The new love for vegetables pays off in healthier eating for customers and savings for restaurants as prices of beef, fish and other center-of the- plate proteins rise.

And more vegetables feed vegetarian, vegan and low-carb appetites and easily fit gastropubs, farm-fresh proponents and gourmet spots.

The variety includes the truly seasonal like peaches and cherries, along with artichokes, fennel, Japanese kales and odd roots.

Most, however, have been in the pantry for centuries, unglamorous and ignored: Parsnips, Brussels sprouts, beans and peas, beets, cabbage, carrots, potatoes, radishes and winter squashes, revived by pickling, pureeing, roasting and flash-frying.

Vegetables have deep country roots in the Southern cafeteria tradition of “a meat and three” as well as Cuban steam tables. Top barbecue spots are also known for their sides as well as their smoke and sauce.

For instance, the Winter Park chain 4 Rivers Smokehouse musters up 15 classics from collards and okra to newfangled smoked jalapeños, with “five and a biscuit’’ as a dinner choice.

Naturally, Farmer’s Table in Boca Raton has a bumper crop of veggie dishes, from a stew of roast vegetables, corn, chickpeas, spaghetti squash and “meatballs” (chicken or vegan) to a long list of side dishes, including silky coconut boniato and a slaw of jicama and cilantro.

Pensacola’s Restaurant Iron, styling itself as refined Southern, makes maque choux, the old Cajun answer to succotash, spiked with an uptown splash of bourbon.

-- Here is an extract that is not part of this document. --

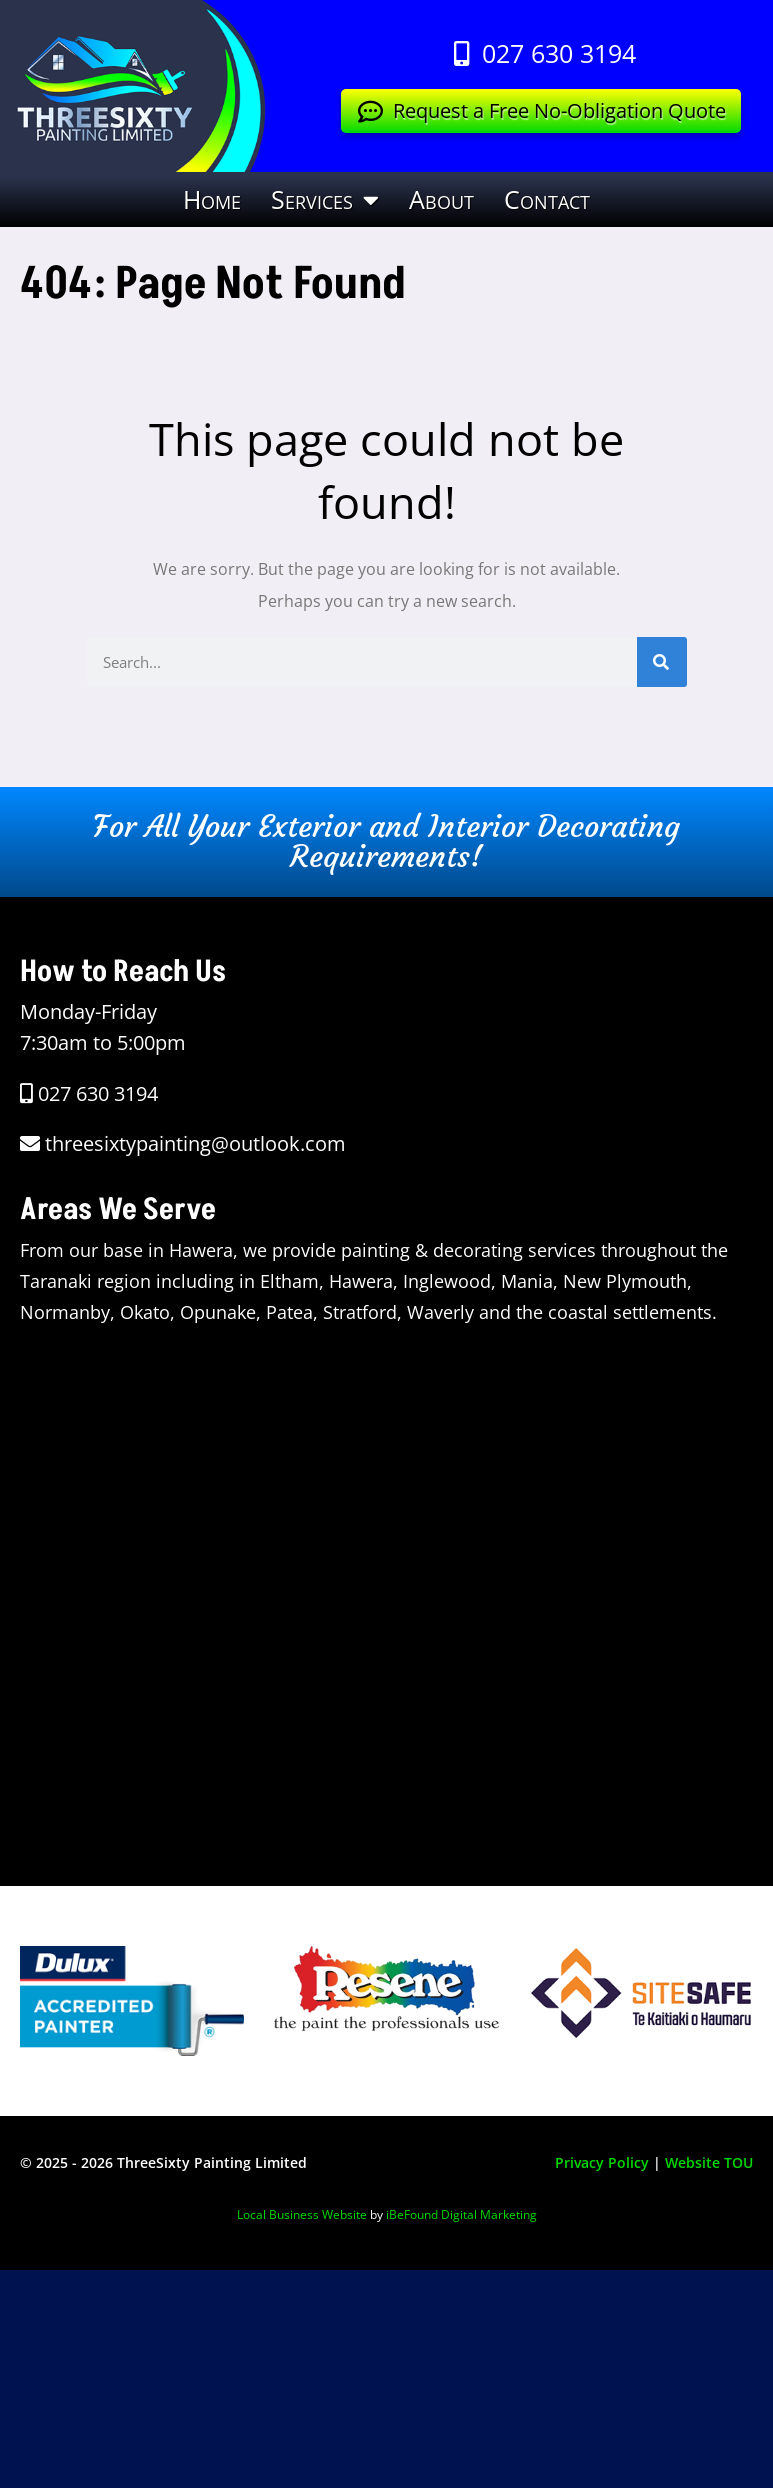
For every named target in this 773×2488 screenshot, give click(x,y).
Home (212, 199)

Vegetables can be quite elegant and contemporary, as sides and snacks as well as frilly accompaniments to brilliant entrees. At Market 17 in Fort Lauderdale, chef Lauren DeShields does both. She gilds snapper with crispy lentils and pickled shiitake, while serving $6.50 munchies of grilled green beans with beet-almond pesto or cauliflower with the anchovy punch of bagna cauda.

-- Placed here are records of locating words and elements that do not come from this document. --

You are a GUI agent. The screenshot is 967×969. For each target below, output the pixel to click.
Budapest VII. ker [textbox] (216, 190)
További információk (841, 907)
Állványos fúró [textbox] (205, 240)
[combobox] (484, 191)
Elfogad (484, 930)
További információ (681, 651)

Internationally, great fruits and vegetables have always been part of world kitchens. At Miami Beach’s Sushisamba, there’s purple potato mash, Peruvian corn, black beans and coconut rice and chaufa of Chinese-fried quinoa.

Baoery, an Asian gastropub in Orlando, has as much fun with vegetables as with its bao buns and sake bombs. Greg Richie, who worked under both Emeril Lagasse and Roy Yamaguchi, serves up tangy macaroni and kim-cheese, carrots in five spice and fries fired up with togarishi.

Italian menus have long had a section for contorni. The category at MC Kitchen in Miami’s Design District goes beyond the typical. Broccoli raab, spinach and cauliflower are expected. Dena Marino’s heirloom lentils, mascarpone risotto and a hash of Brussels sprouts, apple and bacon are not.

While a la carte vegetables used to mean a big upcharge for a monster baked potato or a logpile of asparagus under melted cheese, today’s sides are often only $4 to $6 — and much tastier.